L’esprit subjugué par la vision du mal,
L’estomac obsédé de besoins naturels,
Le cœur régissant les nécessités sociales,
Ces trois organes vivent un conflit éternel.
Le cœur donne l’ordre au cerveau de veiller
Que les poumons agissent assurant la survie
Le sang doit affluer, permanent, surveillé,
L’un l’autre actifs, sinon c’est la mal vie.
Toute cette activité animant cette usine
Que devient le corps sans cesse sollicité,
Selon tous les besoins et cette doctrine
Demeure l’éternelle base de cette société.
Les organes du corps, pancréas, rate et foie,
Les organes de vue, d’ouie et d’odorat,
Les oreilles, les narines, la bouche et sa voie
La gorge, les poumons d’où émerge la voix,
Auxquels s’ajoutent les membres supérieurs,
De même qu’on additionne les membres inférieurs,
Surtout bien veiller à ce talon d’Achille,
Qui parfois joue des tours, devenant indocile !
Les intestins gargouillent et la gorge se noue,
Parfois, dans les jambes, on souffre des genoux,
Quand les larmes affligent un visage souriant
Les yeux osent mouiller ce visage charmant !
La fatigue s’installe obligeant au repos,
La peur se proportionne s’affirmant sur la peau
Le mal est déclaré, les dents s’en ressentent
Et la gorge fermée déclare sa tourmente !

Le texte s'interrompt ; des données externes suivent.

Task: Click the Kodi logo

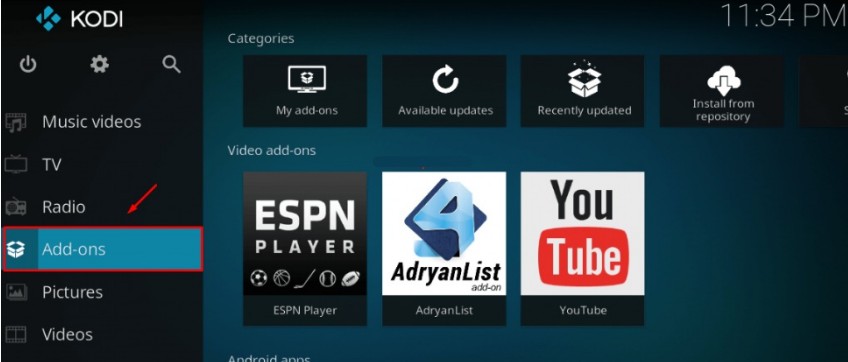Action: coord(49,18)
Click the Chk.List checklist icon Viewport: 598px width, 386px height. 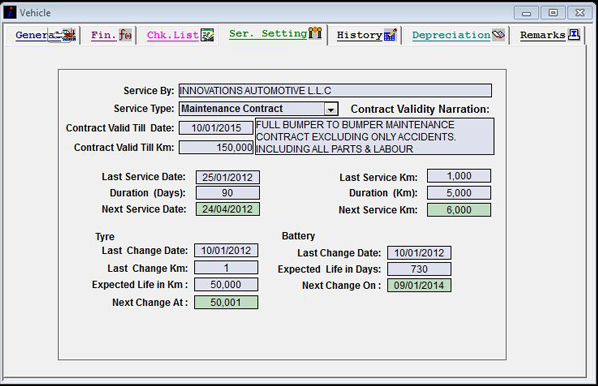point(207,35)
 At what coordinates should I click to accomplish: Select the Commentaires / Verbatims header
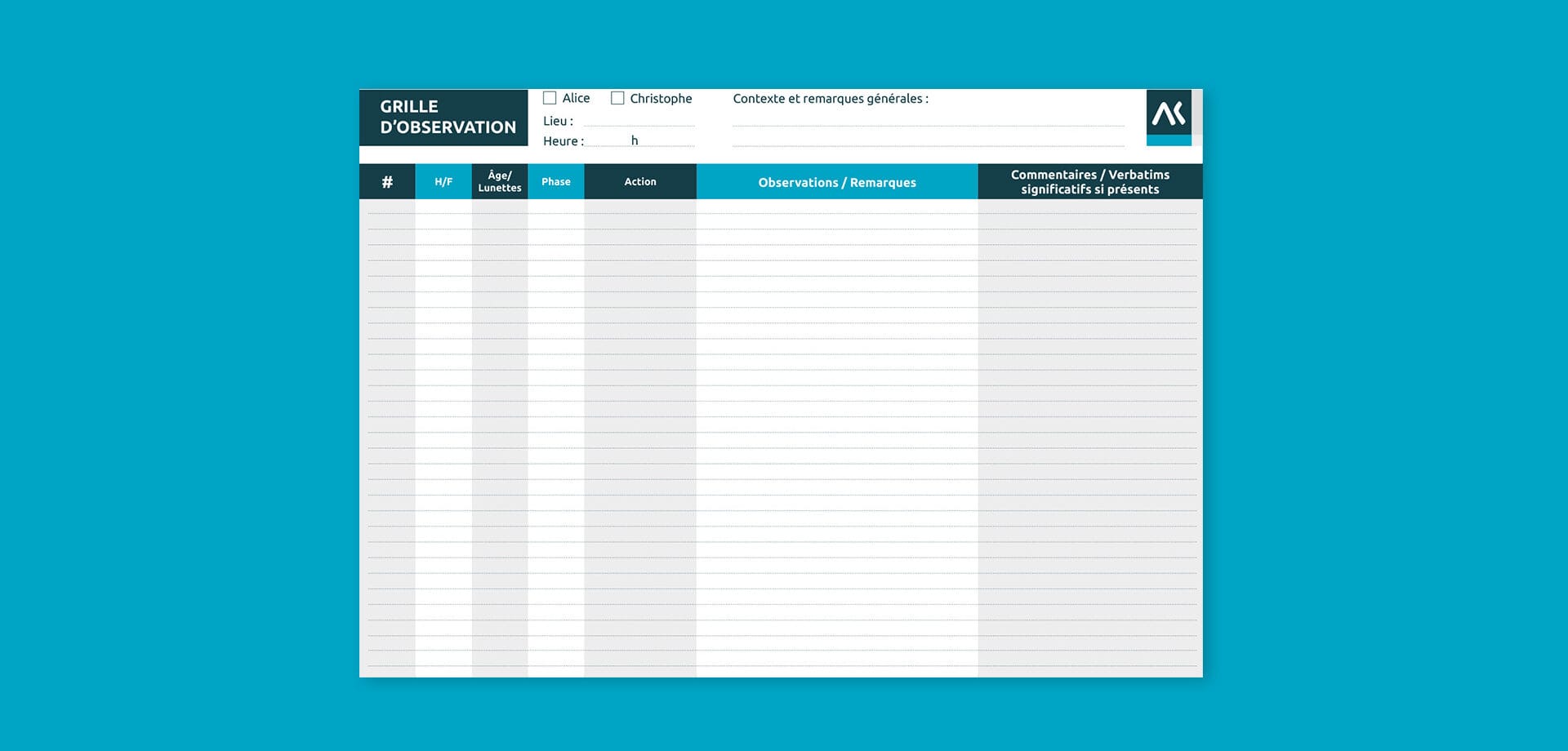(1090, 181)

Devant la douleur, tous les organes divergent,
Et ce stress à peine né, vers le cerveau, converge,
Les idées obscures atténuent la lumière,
La joie, seule, ramène la concorde entière.
Paix aux âmes sensibles ayant vécu leur peine !
Repos aux guerriers ayant vécu cette guerre !
Soulageons les esprits inquiets et dans la gêne,
Ces conflits intérieurs ne créent que l’enfer.